Your task => Write out everything in the records from the line containing "You are a GUI" down to the line containing "[x=481, y=73]", including both of those lines. Leave the pictures out.
## Begin Stored records
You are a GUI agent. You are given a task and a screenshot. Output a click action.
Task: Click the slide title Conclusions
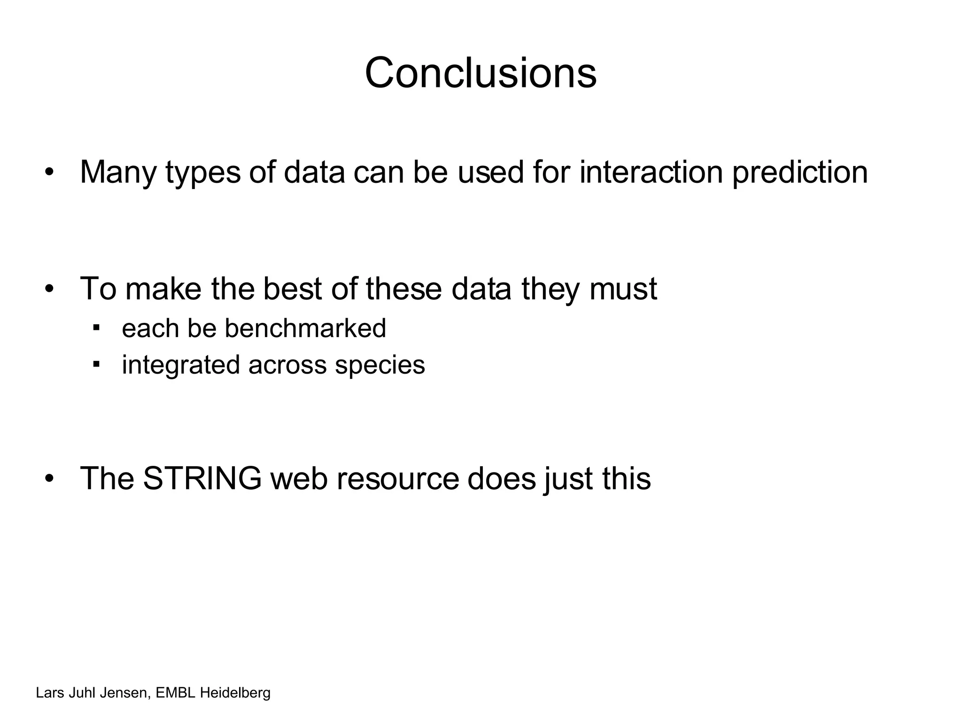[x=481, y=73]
## End Stored records
## Begin Stored records
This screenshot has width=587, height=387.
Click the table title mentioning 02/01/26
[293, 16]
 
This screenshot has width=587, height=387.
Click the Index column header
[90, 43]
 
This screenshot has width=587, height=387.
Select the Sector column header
## End Stored records
Reply to the task =>
You are a GUI agent. You are given a task and a screenshot. Output a click action.
Task: Click the slide title Conclusions
[x=481, y=73]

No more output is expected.